生理の貧困は、月経のある人が、生理用品を必要なときに使えない、十分な量を確保できない、適切な衛生環境を得られない状態を指します。経済的に生理用品を購入しにくい場合のほか、家庭内で相談しにくい、保護者の理解がない、学校や職場で急に必要になっても入手できない、災害時に支援物資として届きにくいといった状況も関係します。

生理用品は、月経のある人にとって日常生活を送るために必要な衛生用品です。食料や衣服と同じように、健康と生活を支える基礎的な物品であり、入手できない状態が続けば、学校を休む、外出を控える、仕事に集中できない、不衛生な代用品を使うといった影響が生じることがあります。

月経をめぐっては、恥ずかしいもの、隠すべきもの、不調を口にしてはいけないものといった意識が残る場合があります。こうした月経への偏見や沈黙は、月経スティグマと呼ばれることがあります。生理の貧困は、経済的な困窮だけでなく、月経について話しにくい社会的な空気とも結びついています。

2.制度・法律との関係

生理の貧困を直接定義する単一の法律があるわけではありません。ただし、男女共同参画、女性の健康支援、学校保健、子どもの貧困対策、福祉、災害時支援などの制度と関係します。

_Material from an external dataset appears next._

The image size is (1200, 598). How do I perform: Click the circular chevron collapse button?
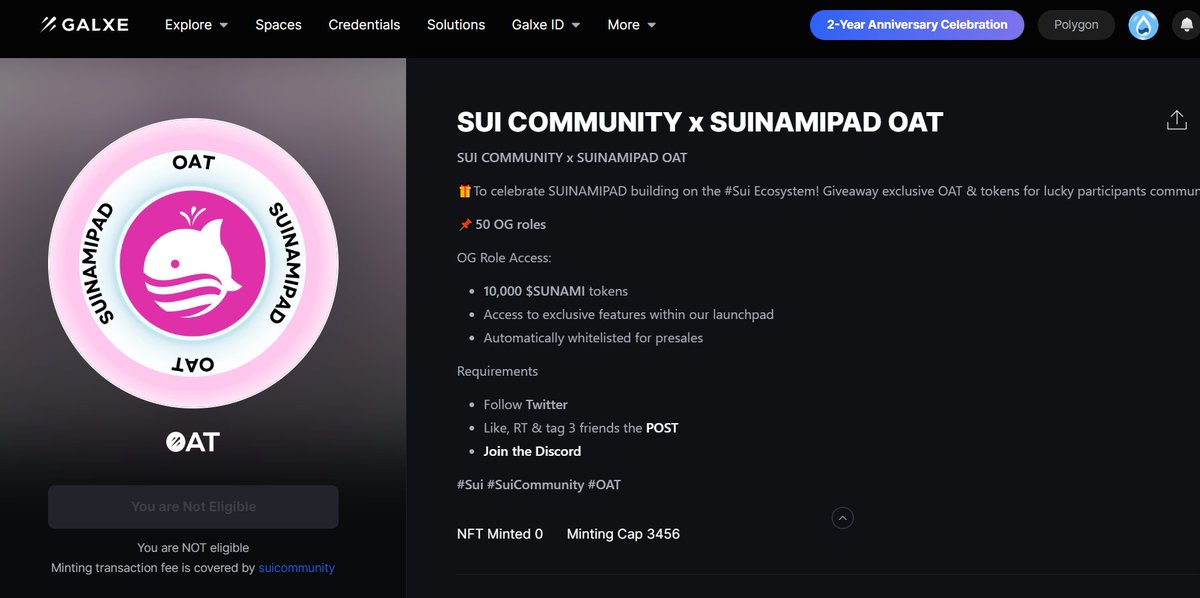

国や地方公共団体では、生理用品の無料配布や、学校・公共施設・相談窓口での配布、防災備蓄を活用した支援などが行われています。自治体によっては、窓口で声を出して申し出なくても受け取れるよう、カード提示方式やトイレへの設置など、利用しやすさに配慮した方法を採っています。

学校では、保健室での配布だけでなく、トイレへの設置が課題になることがあります。保健室まで取りに行くことに抵抗を感じる児童生徒もいるためです。生理用品を必要な人が、周囲に知られず、安心して使える環境を整えることは、学習機会の保障とも関わります。

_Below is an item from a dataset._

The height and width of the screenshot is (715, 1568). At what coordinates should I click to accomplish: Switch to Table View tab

職場でも、月経に伴う体調不良や衛生用品へのアクセスは、働き続けるための環境整備に関係します。労働基準法には生理日の就業が著しく困難な女性への措置がありますが、実際には申請しにくい、理解を得にくい、評価への影響を心配するなどの問題が残る場合があります。

3.人権上の論点

生理の貧困の人権上の論点は、月経のある人が、健康で安全に、尊厳を保って生活できるかという点にあります。生理用品を確保できないことは、単なる不便ではありません。学校に行く、仕事をする、外出する、人と会う、安心して過ごすといった日常生活に直接影響します。

とくに、子ども、若年女性、ひとり親家庭の子ども、経済的に困難を抱える人、家庭内で相談しにくい人、災害時に避難している人などは、必要な支援につながりにくい場合があります。生理用品を買えない理由を本人の管理不足や家庭内の問題として片づけると、貧困、孤立、虐待、性教育の不足、相談先の不在といった背景が見えにくくなります。

月経について話しにくい社会では、困っている人ほど声を上げにくくなります。「恥ずかしいこと」として扱われると、学校や職場で必要な配慮を求めることも難しくなります。月経に関する知識や支援を、特別扱いではなく健康と生活の基礎として整えることが必要です。

生理の貧困への対応では、生理用品を配布するだけで終わらせないことが大切です。配布をきっかけに、生活困窮、家庭内の問題、性暴力、健康不安、学校での孤立などの相談につながる場合があります。自治体、学校、福祉窓口、医療機関、支援団体が連携し、必要な人がためらわず支援を受けられる形にすることが、生理の貧困を人権課題として扱ううえで欠かせません。